Items drawn from a data source:

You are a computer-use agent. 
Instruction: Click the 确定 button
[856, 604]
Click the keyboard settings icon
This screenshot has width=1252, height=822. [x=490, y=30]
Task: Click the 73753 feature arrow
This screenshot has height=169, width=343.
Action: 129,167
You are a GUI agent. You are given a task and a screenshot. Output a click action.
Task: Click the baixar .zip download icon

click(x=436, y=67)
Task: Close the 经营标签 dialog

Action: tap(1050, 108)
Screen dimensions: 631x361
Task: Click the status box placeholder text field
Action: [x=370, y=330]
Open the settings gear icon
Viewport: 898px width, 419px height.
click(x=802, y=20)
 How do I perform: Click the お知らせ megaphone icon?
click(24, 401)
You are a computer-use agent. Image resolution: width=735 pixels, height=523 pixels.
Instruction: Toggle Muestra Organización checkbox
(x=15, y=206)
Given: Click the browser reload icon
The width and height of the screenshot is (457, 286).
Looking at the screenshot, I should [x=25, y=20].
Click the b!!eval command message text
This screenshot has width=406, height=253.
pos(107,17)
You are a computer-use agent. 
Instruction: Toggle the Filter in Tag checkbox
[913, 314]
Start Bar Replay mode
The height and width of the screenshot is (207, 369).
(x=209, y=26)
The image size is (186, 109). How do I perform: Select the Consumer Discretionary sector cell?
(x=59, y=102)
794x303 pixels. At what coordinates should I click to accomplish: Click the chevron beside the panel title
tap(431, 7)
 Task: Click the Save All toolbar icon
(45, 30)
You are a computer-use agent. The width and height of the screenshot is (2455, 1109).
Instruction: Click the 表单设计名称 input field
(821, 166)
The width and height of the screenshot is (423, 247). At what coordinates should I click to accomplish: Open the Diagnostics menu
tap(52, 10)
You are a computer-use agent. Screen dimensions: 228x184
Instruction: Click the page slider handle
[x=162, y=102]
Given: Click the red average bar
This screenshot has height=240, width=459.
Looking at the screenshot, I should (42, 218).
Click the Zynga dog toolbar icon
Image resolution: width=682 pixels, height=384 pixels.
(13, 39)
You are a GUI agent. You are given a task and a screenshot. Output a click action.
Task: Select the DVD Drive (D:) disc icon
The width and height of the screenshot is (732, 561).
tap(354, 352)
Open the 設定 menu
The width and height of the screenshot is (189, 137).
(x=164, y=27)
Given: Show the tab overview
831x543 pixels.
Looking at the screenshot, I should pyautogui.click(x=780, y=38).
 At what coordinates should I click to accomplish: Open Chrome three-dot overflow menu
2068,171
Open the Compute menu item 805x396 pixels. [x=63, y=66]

● **To do**
Please retype all of the records above word for word, keeping every line in its original order.

● **Exercise response**
You are a computer-use agent. 
Instruction: Click the 确定 button
[856, 604]
Click the keyboard settings icon
This screenshot has width=1252, height=822. [x=490, y=30]
Task: Click the 73753 feature arrow
This screenshot has height=169, width=343.
Action: 129,167
You are a GUI agent. You are given a task and a screenshot. Output a click action.
Task: Click the baixar .zip download icon

click(x=436, y=67)
Task: Close the 经营标签 dialog

Action: tap(1050, 108)
Screen dimensions: 631x361
Task: Click the status box placeholder text field
Action: [x=370, y=330]
Open the settings gear icon
Viewport: 898px width, 419px height.
click(x=802, y=20)
 How do I perform: Click the お知らせ megaphone icon?
click(24, 401)
You are a computer-use agent. Image resolution: width=735 pixels, height=523 pixels.
Instruction: Toggle Muestra Organización checkbox
(x=15, y=206)
Given: Click the browser reload icon
The width and height of the screenshot is (457, 286).
Looking at the screenshot, I should [x=25, y=20].
Click the b!!eval command message text
This screenshot has width=406, height=253.
pos(107,17)
You are a computer-use agent. 
Instruction: Toggle the Filter in Tag checkbox
[913, 314]
Start Bar Replay mode
The height and width of the screenshot is (207, 369).
(x=209, y=26)
The image size is (186, 109). How do I perform: Select the Consumer Discretionary sector cell?
(x=59, y=102)
794x303 pixels. At what coordinates should I click to accomplish: Click the chevron beside the panel title
tap(431, 7)
 Task: Click the Save All toolbar icon
(45, 30)
You are a computer-use agent. The width and height of the screenshot is (2455, 1109).
Instruction: Click the 表单设计名称 input field
(821, 166)
The width and height of the screenshot is (423, 247). At what coordinates should I click to accomplish: Open the Diagnostics menu
tap(52, 10)
You are a computer-use agent. Screen dimensions: 228x184
Instruction: Click the page slider handle
[x=162, y=102]
Given: Click the red average bar
This screenshot has height=240, width=459.
Looking at the screenshot, I should (42, 218).
Click the Zynga dog toolbar icon
Image resolution: width=682 pixels, height=384 pixels.
(13, 39)
You are a GUI agent. You are given a task and a screenshot. Output a click action.
Task: Select the DVD Drive (D:) disc icon
The width and height of the screenshot is (732, 561).
tap(354, 352)
Open the 設定 menu
The width and height of the screenshot is (189, 137).
(x=164, y=27)
Given: Show the tab overview
831x543 pixels.
Looking at the screenshot, I should pyautogui.click(x=780, y=38).
 At what coordinates should I click to accomplish: Open Chrome three-dot overflow menu
2068,171
Open the Compute menu item 805x396 pixels. [x=63, y=66]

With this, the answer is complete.